═════ RECORD EXCERPTS

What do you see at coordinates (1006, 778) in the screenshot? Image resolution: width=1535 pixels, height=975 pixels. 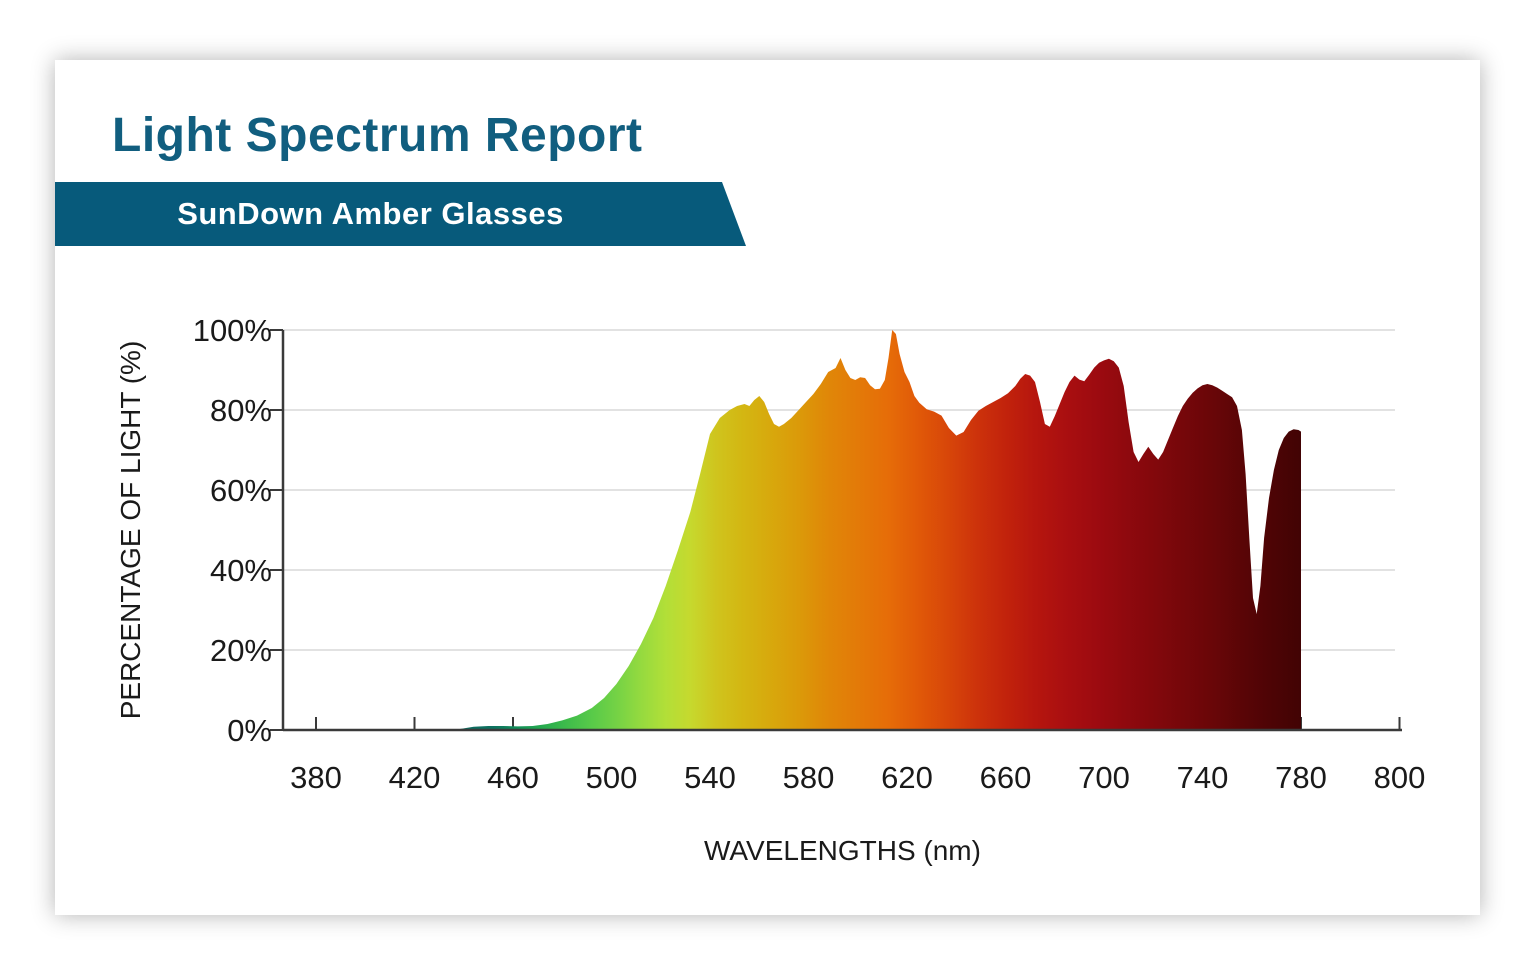 I see `x-tick-label: 660` at bounding box center [1006, 778].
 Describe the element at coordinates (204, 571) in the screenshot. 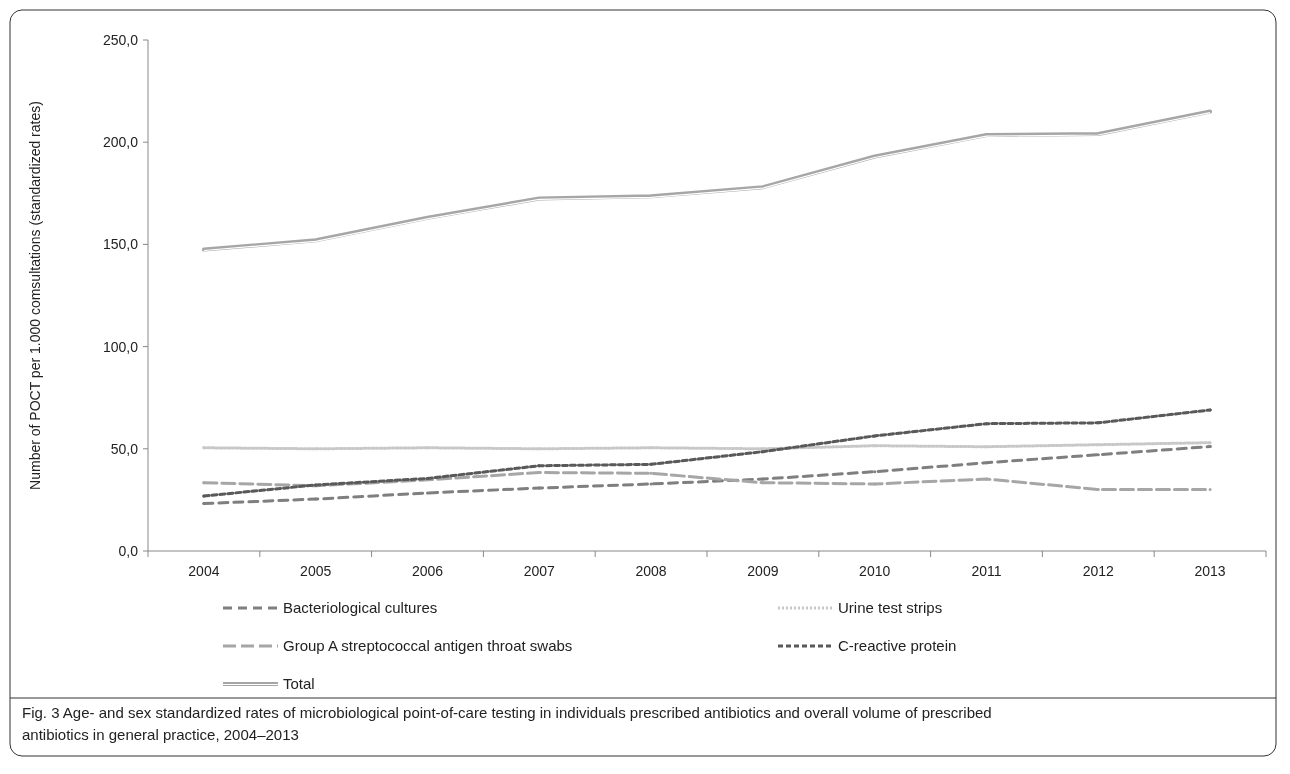

I see `x-tick-label: 2004` at that location.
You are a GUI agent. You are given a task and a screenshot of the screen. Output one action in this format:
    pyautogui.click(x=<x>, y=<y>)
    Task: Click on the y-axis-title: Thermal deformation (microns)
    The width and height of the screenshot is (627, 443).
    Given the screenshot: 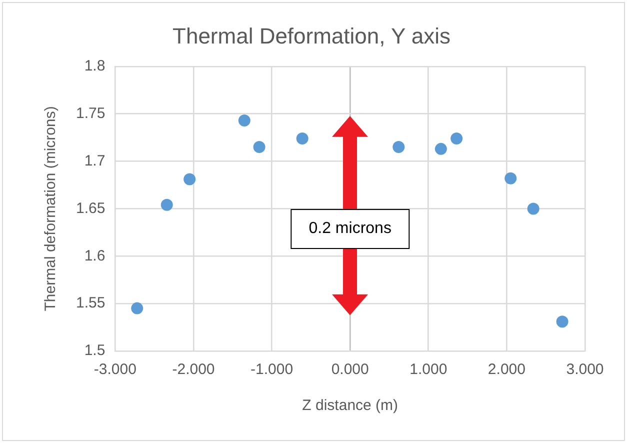 What is the action you would take?
    pyautogui.click(x=51, y=209)
    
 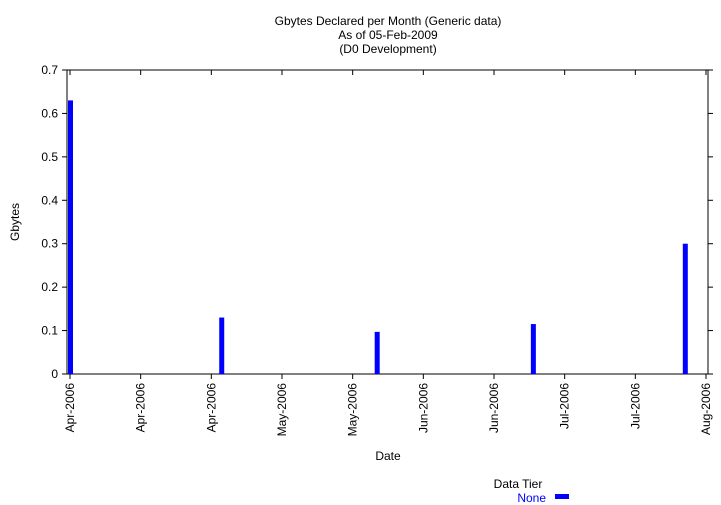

══════════

* **DESCRIPTION OF THE TASK**
Rewrite everything from the line containing "Describe the element" down to the line containing "at that location.", replacing "screenshot" with "screen image" and keeping all else the same. Omit the pictures from your answer.

* **OUTPUT**
 Describe the element at coordinates (204, 571) in the screen image. 

I see `x-tick-label: 2004` at that location.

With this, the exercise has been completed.